Adriano Soares da Costa Magistrado. Ex-Procurador Geral de Maceió. Professor de Processo Civil da Faculdade de Direito de Maceió (FADIMA/CESMAC).
O Direito Eleitoral não logrou ainda a depuração
conceitual de seus institutos, de modo a servir de parâmetro na feitura da
legislação eleitoral, que é atualmente um verdadeiro cipoal
de normas casuísticas e atécnicas. O estudo do ordenamento jurídico
eleitoral tem provocado na doutrina grande estupefação, pois a
terminologia jurídica utilizada é ambígua ou imprecisa, além
da confusa edição de regras jurídicas a cada novo pleito,
que termina por toldar a compreensão já alcançada do
direito positivado, mercê das alterações por vezes radicais
de determinado instituto jurídico. Talvez pelo interesse apenas sazonal
despertado por esse ramo do direito público, o fato é que ainda não
houve uma maior preocupação com o tratamento necessariamente mais
científico a lhe ser dispensado, aplicando-se-lhe os avanços de
outros ramos mais desenvolvidos do Direito, de modo a torná-lo mais
inteligível e, por isso mesmo, de mais fácil manejo.

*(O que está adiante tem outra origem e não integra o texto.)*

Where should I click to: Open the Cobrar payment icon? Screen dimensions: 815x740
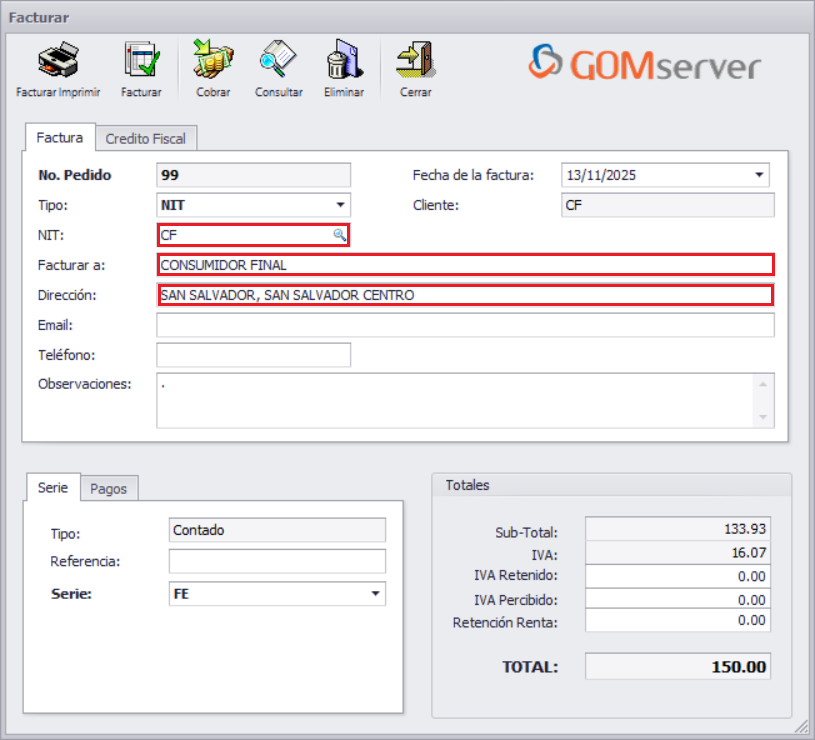pyautogui.click(x=213, y=60)
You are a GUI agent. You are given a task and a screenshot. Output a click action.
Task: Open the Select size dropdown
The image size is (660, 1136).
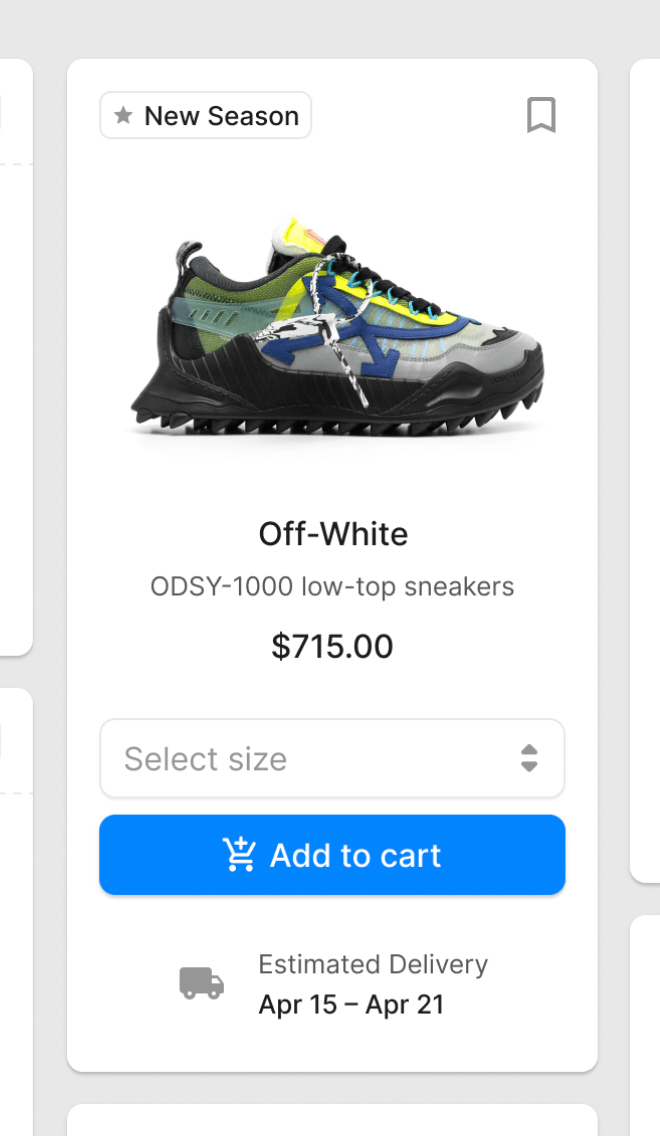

Pela adoção, em nosso País, do sistema jurídico-eleitoral,
tornou-se complexa a análise do papel da Justiça Eleitoral, mercê
do fato de, a um só tempo, ela exercer uma atividade
administrativa-fiscalizadora, normativa e compositiva de conflitos . Essas
atribuições concentradas tornaram obscura, por vezes, a compreensão
da natureza de determindas normas, vale dizer, se deveriam ser encartadas como
sendo de direito material ou de direito processual, tendo em vista que a
atividade do juiz eleitoral alcança induvidosamente os dois planos jurídicos.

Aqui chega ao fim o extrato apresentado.